RECORDS PROVIDED Start Marker

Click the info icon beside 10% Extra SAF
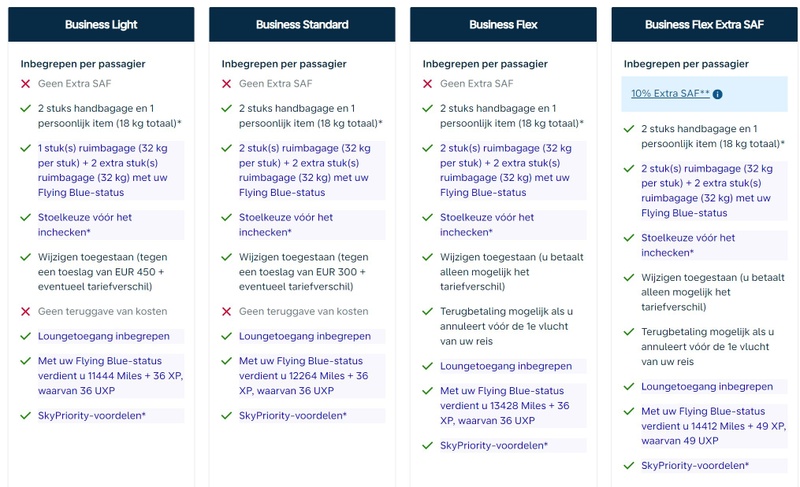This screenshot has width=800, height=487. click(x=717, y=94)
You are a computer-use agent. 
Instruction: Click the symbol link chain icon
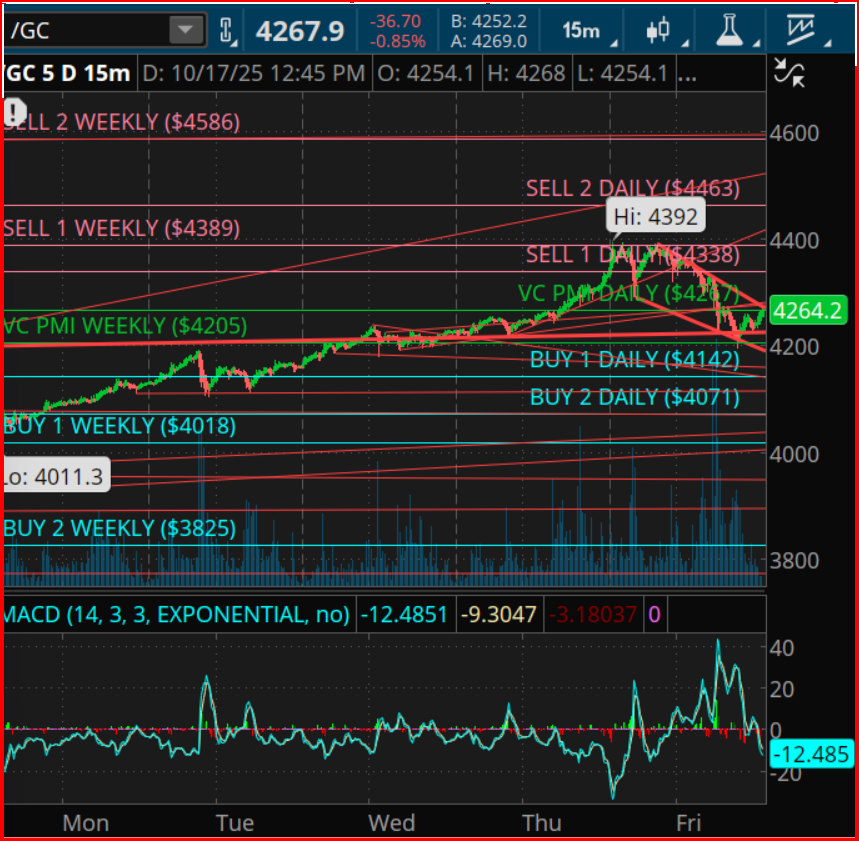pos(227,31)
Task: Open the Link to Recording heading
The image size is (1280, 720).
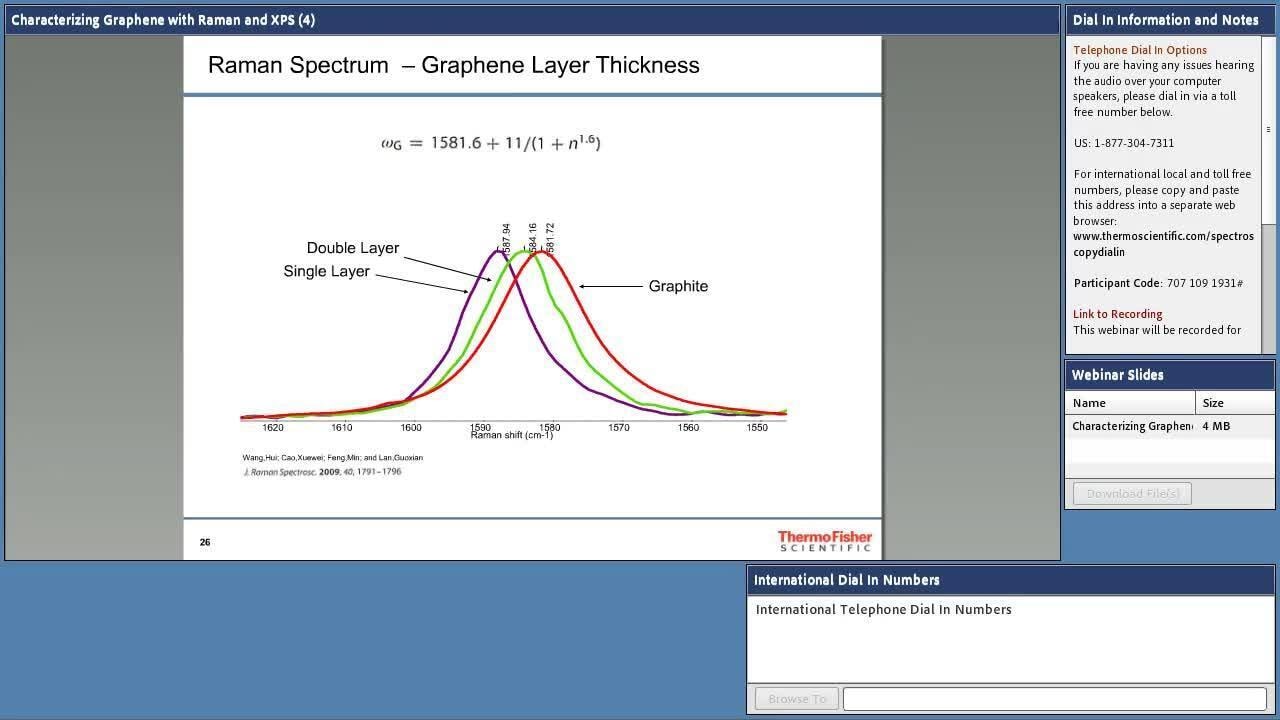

RECORDS PROVIDED End Marker

- _YOUR ASSIGNMENT_:
Each line from the one containing "Task: Open the Link to Recording heading" through the last line above should be retyped exactly, and no other line. Any picture is to be left out.

- _SOLVED PROBLEM_:
Task: Open the Link to Recording heading
The image size is (1280, 720).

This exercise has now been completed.